「来週から、週に一度15分の『1on1(ワンオンワン)』を始めることにしたよ」
上司からそう言われたとき、私は心の中で「ワン……オン……ワン……? バスケットボールの試合でもするの? 1対1で戦わなきゃいけないの?」と、スポーツ漫画のような光景を想像していました。
「あの、1on1っていうのは、何かを競い合うんですか?」
ポカンとする私に、先輩はコーヒーを飲みながら教えてくれました。
「1on1はね、『上司と部下が1対1で話す定期的な時間』のことだよ。戦う場じゃなくて、部下の悩みを聞いたり、成長を助けたりするための『サポートの時間』なんだ」
これ、実は最近の企業で 「もっとも大切にされ、もっとも個人の成長を早めるための対話の形」 です。
この記事では、スポーツの作戦タイムに例えて、1on1の正体と効果的な進め方をやさしく解説します。

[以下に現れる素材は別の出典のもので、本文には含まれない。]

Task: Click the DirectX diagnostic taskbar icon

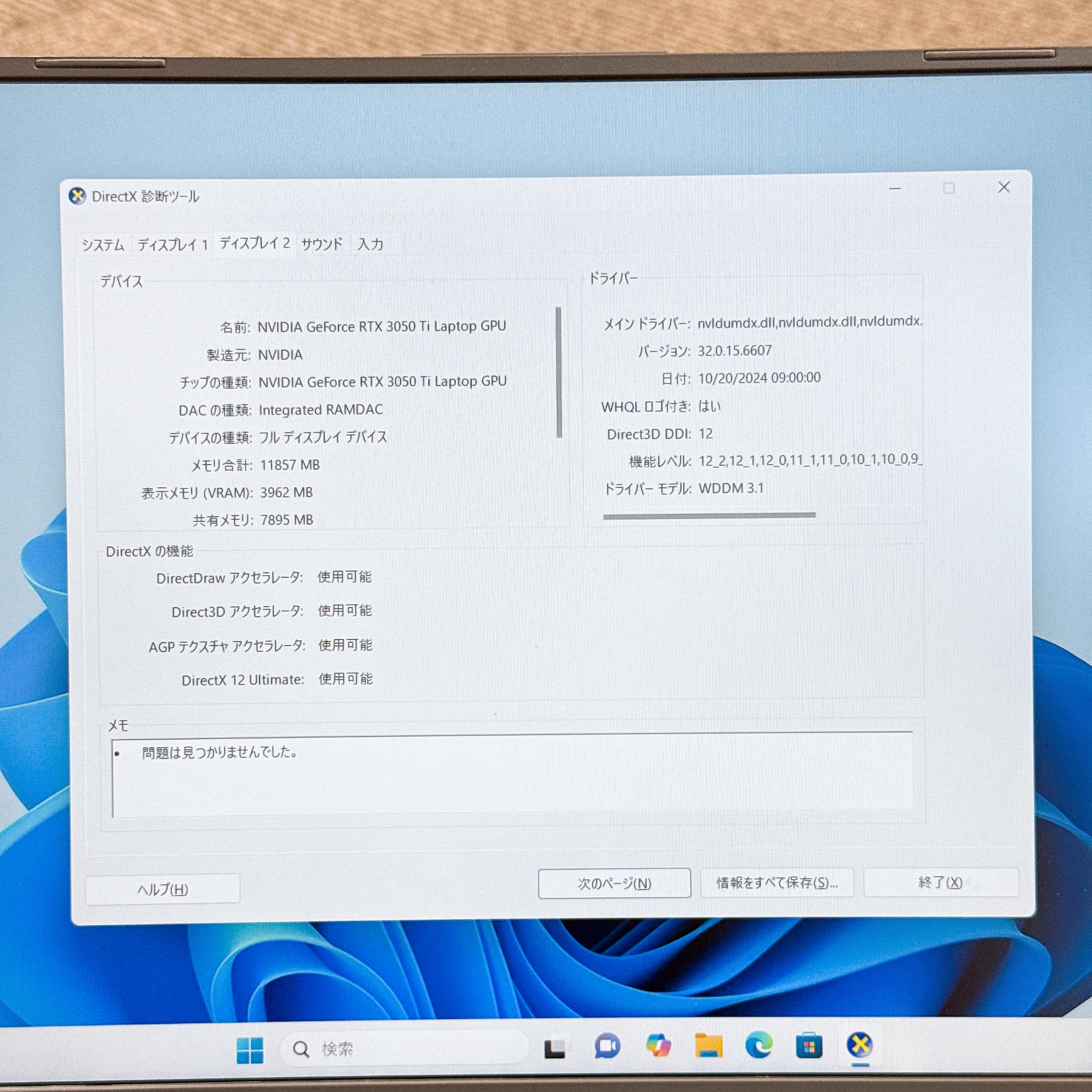Action: [859, 1045]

1on1とは? 一言でいうと「部下のための『定期的な作戦タイム』」
結論から言うと、1on1(ワンオンワン)とは、「上司と部下が、定期的に(週に1回、月に1回など)1対1で対話を行うミーティング」 のことです。
これを 「スポーツの作戦タイム」 に例えると、非常にわかりやすくなります。
- 評価面談(試合後):半年に一度、スコアを見て「今回は負けたね」「次は頑張ろう」と結果だけを振り返る。

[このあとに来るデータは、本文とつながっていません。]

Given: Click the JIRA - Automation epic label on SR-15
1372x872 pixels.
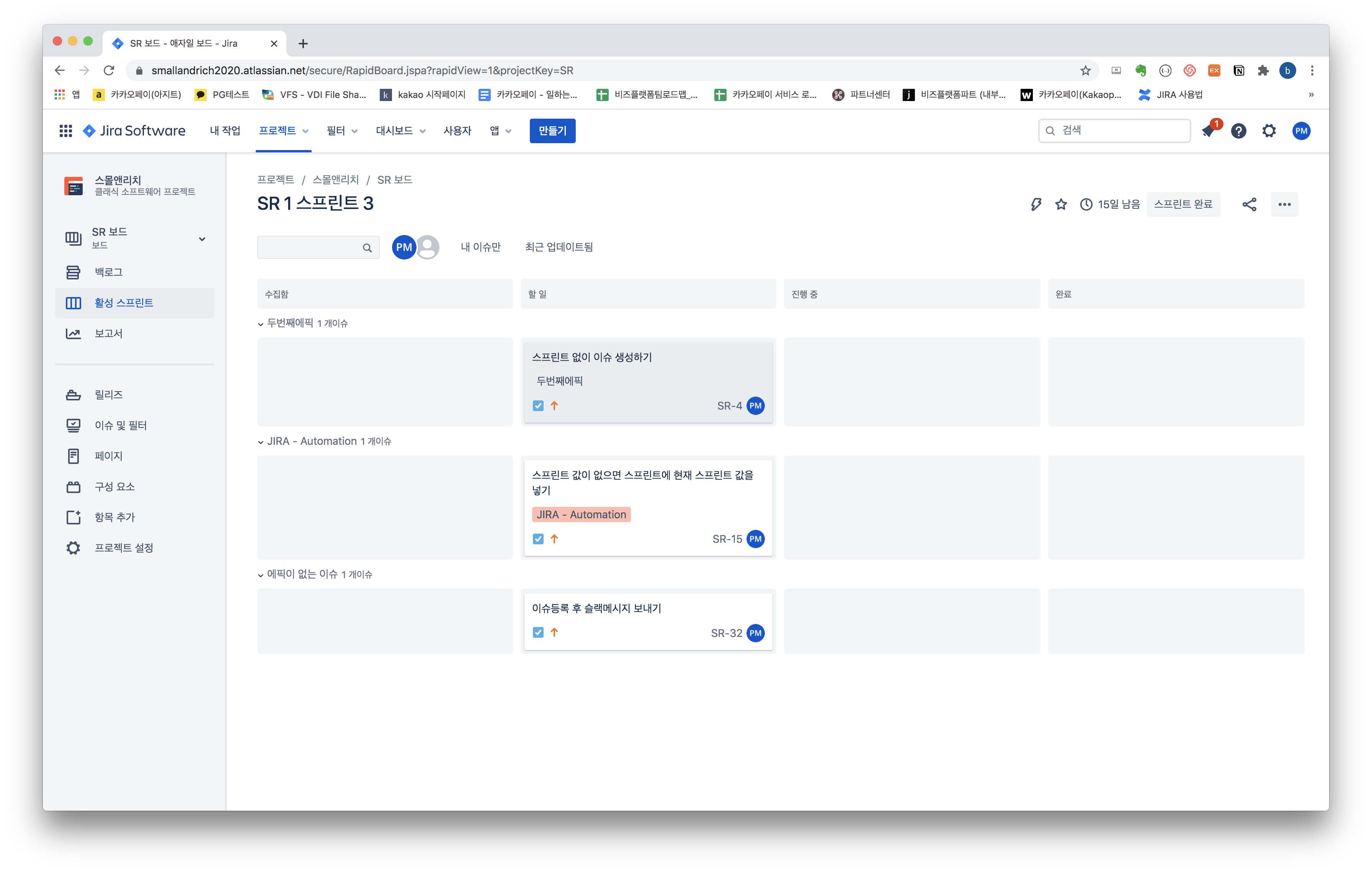Looking at the screenshot, I should pyautogui.click(x=581, y=515).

- 1on1(作戦タイム):「試合の途中(日々の業務)」 に、こまめに集まる。「息切れしてない?」「次はこの動きで行こうか」と、今まさに起きている悩みや改善点を話し合い、完走を助ける イメージです。
主役は「上司」ではなく 「部下(あなた)」 です。あなたが困っていることを話し、上司がそれを解決する手伝いをするのが1on1の正体です。
ビジネスの現場で1on1という言葉が出る場面
「コミュニケーション」を語るシーンで毎日登場します。
1. 「1on1のアジェンダ(話す内容)を事前に用意しておいて」
意味:
「何かありますか?」「特にありません」で終わってしまわないように、自分が今困っていることや、挑戦したいことをメモしてきてね、ということです。

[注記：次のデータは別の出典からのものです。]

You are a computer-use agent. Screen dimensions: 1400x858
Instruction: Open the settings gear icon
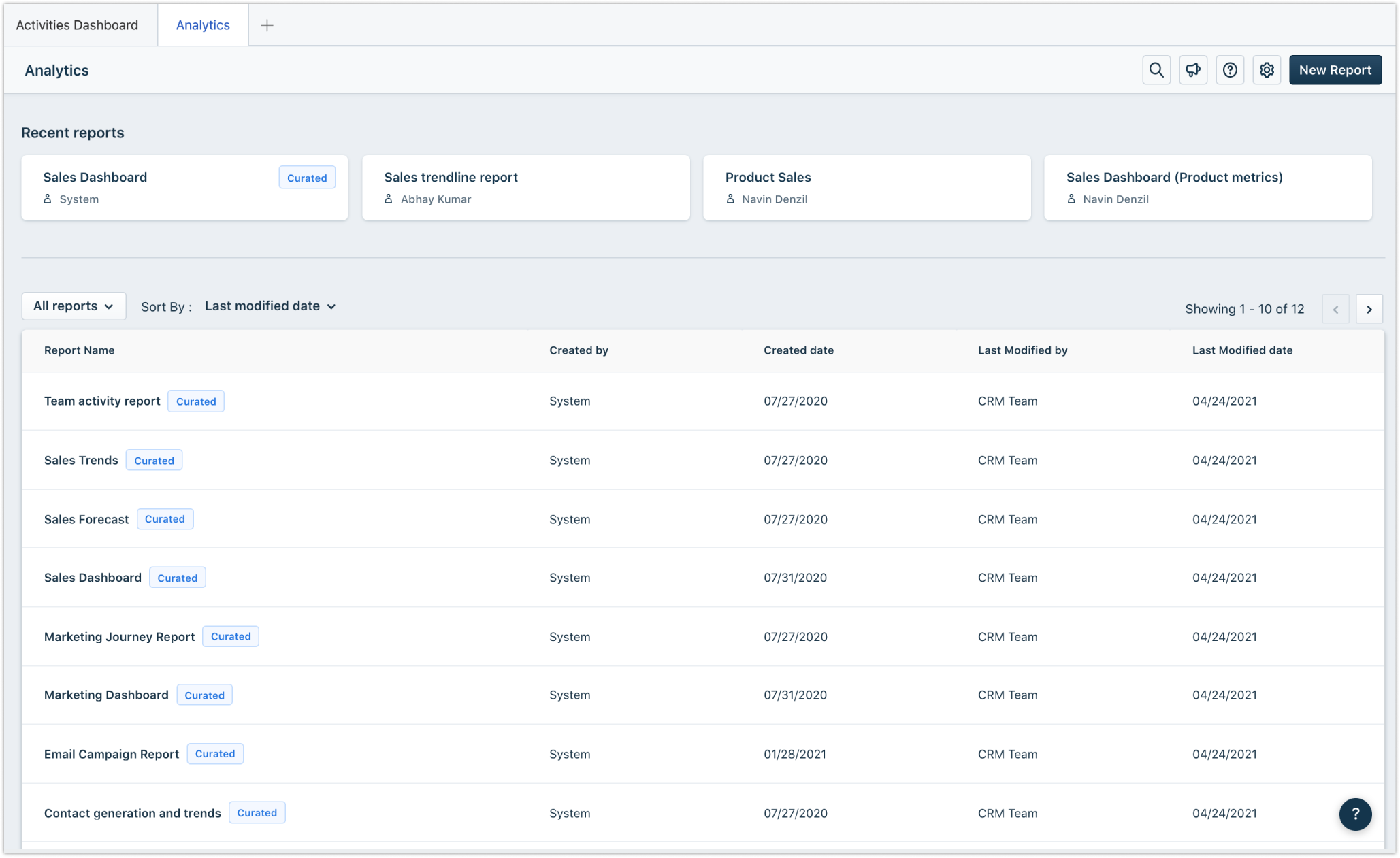(x=1266, y=70)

2. 「1on1を通じて、信頼関係(ラポール)を築きましょう」
意味:
仕事の話だけでなく、ちょっとした雑談や価値観の話もすることで、お互いを「一人の人間」として理解し合い、話しやすい空気を作ろうよ、ということです。
3. 「今回の1on1は、キャリア形成について話し合いたい」
意味:
目の前の作業の話ではなく、「将来どんな仕事をしたいか?」「どんなスキルを身につけたいか?」という、あなたの未来についてじっくり相談しようよ、ということです。
絶対に覚えておくべき!「評価面談」との違い
混同しやすい「評価面談」との違いを整理しました。
| 比較ポイント | 1on1 | 評価面談 |
|---|---|---|
| 頻度 | 「高い」(毎週〜毎月) | 「低い」(半年に一度) |
| 主役 | 「部下」(話を聞いてもらう) | 「会社」(結果を伝える) |
| 目的 | 成長、悩み解消、信頼 | 昇給、賞与、査定の決定 |
| 例え話 | 練習中の 「アドバイス」 | 学期末の 「通知表」 |
まとめ:明日からできる第一歩!
この記事のポイントは次のとおりです。
- 1on1は、部下の成長のために行う1対1の対話のこと
- 「スポーツの作戦タイム」をイメージすればOK
- 自分が「主役」になって、悩みや希望を話す場
「1on1」を有意義な時間にするために、こんな一歩を。
- 「小さなモヤモヤ」をメモする:大きな問題でなくて構いません。「このソフトの操作が少し不安」「あの時の言い方、ちょっと気になった」といった小さなことを1つだけ話してみましょう。
- 「どうなりたいか」を伝えてみる:上司はエスパーではありません。あなたが「将来は企画をやりたい」と言わなければ、ずっと今のままかもしれません。希望を口に出すチャンスです。
- 「言い換え」を使ってみる:「1on1」が難しければ、「定期的な相談タイム」「自分へのフィードバックの時間」「作戦会議」と言い換えてみてください。それだけで、会議のハードルがグッと下がりますよ!